Once in a location without any potential witnesses, Liendo - who would follow Gaona and the victim - would then restrain and proceeded to torture the victim until he revealed the password to his bank account. Once the confessions were obtained, Liendo would strangle him and then steal his belongings.

==Murders==
=== José Luis Chino Ticona ===
On October 30, 2018, 33-year-old José Luis Chino Ticona, a former football player and manager known as "Pachingo", was found dead at his room in the village of La Esperanza, either by his father or his mother. He had been stabbed to death, and his room had been set on fire in an attempt to destroy evidence.

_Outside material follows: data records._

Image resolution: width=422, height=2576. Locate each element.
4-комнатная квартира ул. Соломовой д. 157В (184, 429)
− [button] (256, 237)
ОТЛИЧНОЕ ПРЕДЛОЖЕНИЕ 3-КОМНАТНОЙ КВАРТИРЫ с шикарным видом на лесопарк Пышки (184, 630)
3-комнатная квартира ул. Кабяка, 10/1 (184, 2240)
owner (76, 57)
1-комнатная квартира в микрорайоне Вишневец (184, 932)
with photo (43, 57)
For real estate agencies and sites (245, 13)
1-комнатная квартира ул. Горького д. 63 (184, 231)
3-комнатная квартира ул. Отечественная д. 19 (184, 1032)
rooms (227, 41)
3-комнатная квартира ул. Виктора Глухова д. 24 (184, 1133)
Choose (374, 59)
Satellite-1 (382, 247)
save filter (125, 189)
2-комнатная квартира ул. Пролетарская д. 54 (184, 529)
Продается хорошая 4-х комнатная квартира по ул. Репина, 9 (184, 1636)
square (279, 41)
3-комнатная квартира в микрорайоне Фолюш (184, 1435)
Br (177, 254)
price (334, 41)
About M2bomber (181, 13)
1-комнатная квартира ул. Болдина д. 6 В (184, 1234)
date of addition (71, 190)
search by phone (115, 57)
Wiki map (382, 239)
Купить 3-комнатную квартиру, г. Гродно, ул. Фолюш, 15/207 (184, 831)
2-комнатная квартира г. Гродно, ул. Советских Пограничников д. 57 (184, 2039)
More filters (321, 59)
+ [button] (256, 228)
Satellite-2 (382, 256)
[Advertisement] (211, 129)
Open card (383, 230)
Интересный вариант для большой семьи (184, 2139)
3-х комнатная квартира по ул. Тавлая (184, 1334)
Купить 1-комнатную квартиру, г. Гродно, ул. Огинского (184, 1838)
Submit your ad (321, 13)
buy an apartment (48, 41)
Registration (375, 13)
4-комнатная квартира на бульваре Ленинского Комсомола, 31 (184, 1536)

===Edwin Chacmana Aguilar===
On November 16, the body of 42-year-old engineer Edwin Felipe Chacmana Aguilar was found inside a house in the Coronel Gregorio Albarracín Lanchipa District. He had been hanged, and witnesses claimed that they had seen him in the company of an unknown young woman the day prior. His body was positively identified by his brother-in-law.

===Rodolfo Alanoca Llanos===
On November 30, the body of 52-year-old Rodolfo Mariano Alanoca Llanos, a professor at the Universidad Privada de Tacna, was found inside the trunk of his Chevrolet Spark, clad only in his underwear. Due to the rate of decomposition, it was determined that he had died approximately 12 hours prior, and had been strangled to death with a cable.

===Guillermo Gutiérrez Salas===
On December 3, 35-year-old Guillermo Gutiérrez Salas, an employee of the National Penitentiary Institute, was killed by the pair, with his body found three days later. He was naked on the floor of a room in a house he had rented on Pinto Avenue in Tacna. Like the previous victims, he had been strangled.

===Bladimir Calle Gutiérrez===
On December 16, the body of 57-year-old Vladimir Hilario Calle Gutiérrez, a Zofratacna employee, was found inside a building in Urbanización Caplina G-11. The autopsy determined that he died of mechanical asphyxiation.

==Arrest, trial, and imprisonment==
Near the end of December 2018, authorities who were still investigating the murder of Chino Ticona tracked down his movements after leaving the "Millenium" bar in the Industrial Park and the "Los Geranios" bar. They found Gaona at the latter bar, where she worked as a prostitute, and initially only took her statements as a witness - however, an examination of fingerprints found on a wine bottle found at the crime scene. Not long after, Liendo was arrested as well. With the evidence mounting against them, the pair confessed not only to killing Chino Ticona, but also the four other men in the last two months in the same way.

Both were arrested on December 27, 2018, and were put on trial in 2020. Liendo pleaded guilty on all counts in May 2020, and was sentenced to 35 years imprisonment. Gaona also admitted guilty, but contested the evidence against her. A month after Liendo's sentencing, she was also convicted and sentenced to 35 years imprisonment. The pair were jointly ordered to pay 42,857 soles in reparations to the victims' family members of the first four victims, as well as an additional 150,000 soles for the family members of Calle Gutiérrez.